Data supplied>

::::::

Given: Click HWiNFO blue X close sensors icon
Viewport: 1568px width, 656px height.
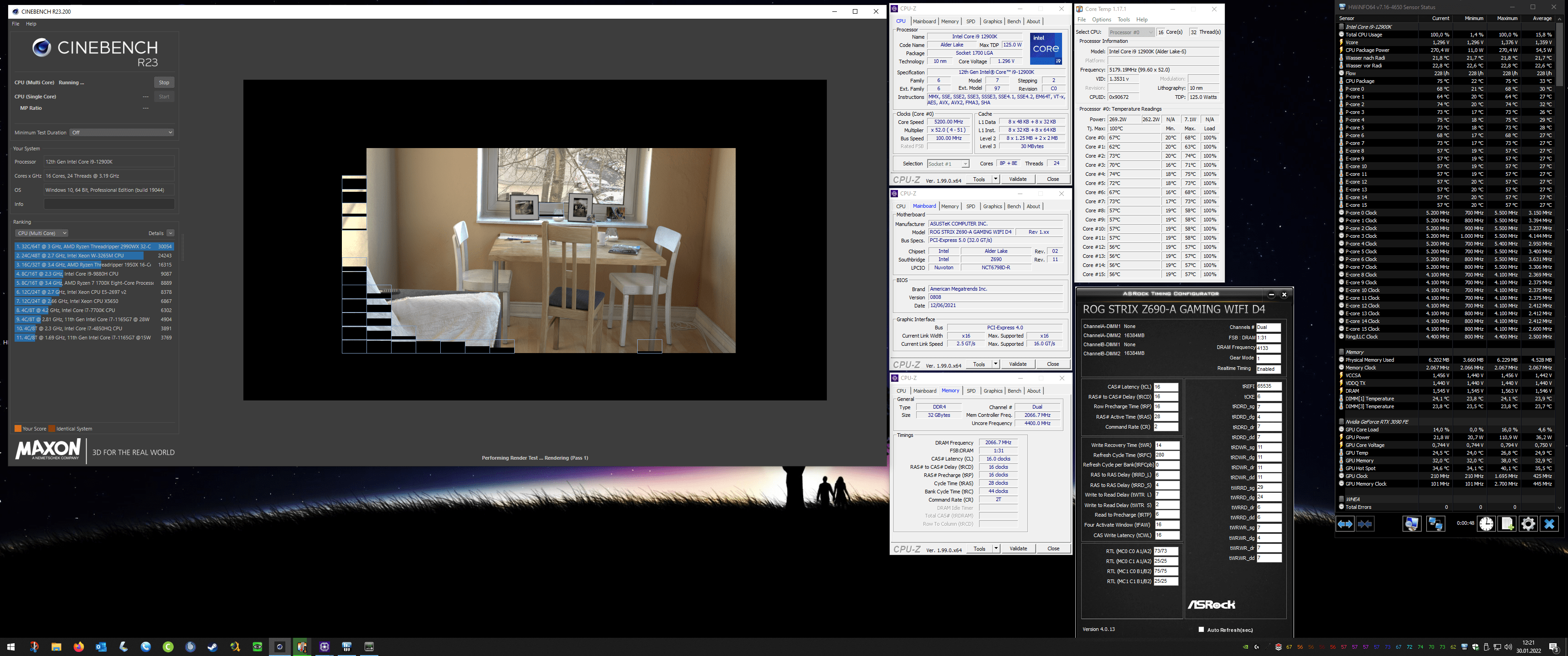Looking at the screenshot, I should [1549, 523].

::::::

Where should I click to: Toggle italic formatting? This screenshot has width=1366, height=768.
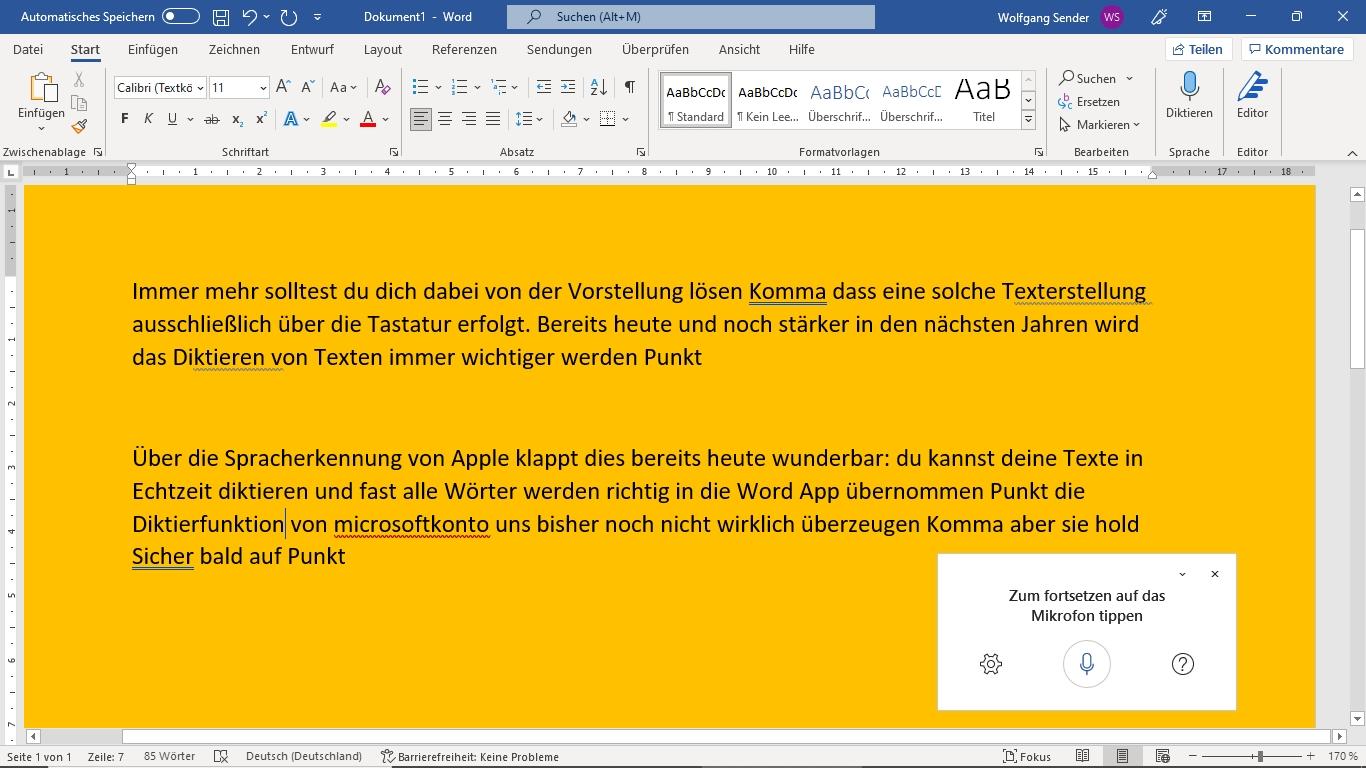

::::::

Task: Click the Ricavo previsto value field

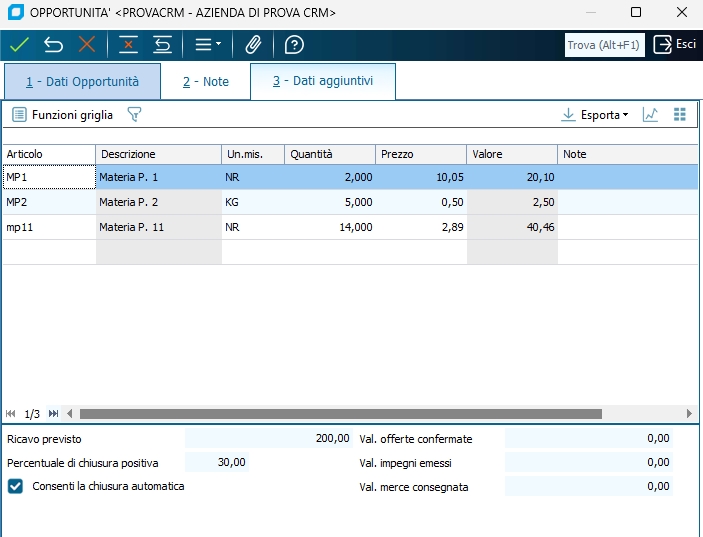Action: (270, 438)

::::::

Exercise brief> Write out the data verbatim from the line containing "Given: Click HWiNFO blue X close sensors icon" through the line containing "Looking at the", both included, without the pictures.

Response to the task>
Given: Click HWiNFO blue X close sensors icon
Viewport: 1568px width, 656px height.
Looking at the screenshot, I should [1549, 523].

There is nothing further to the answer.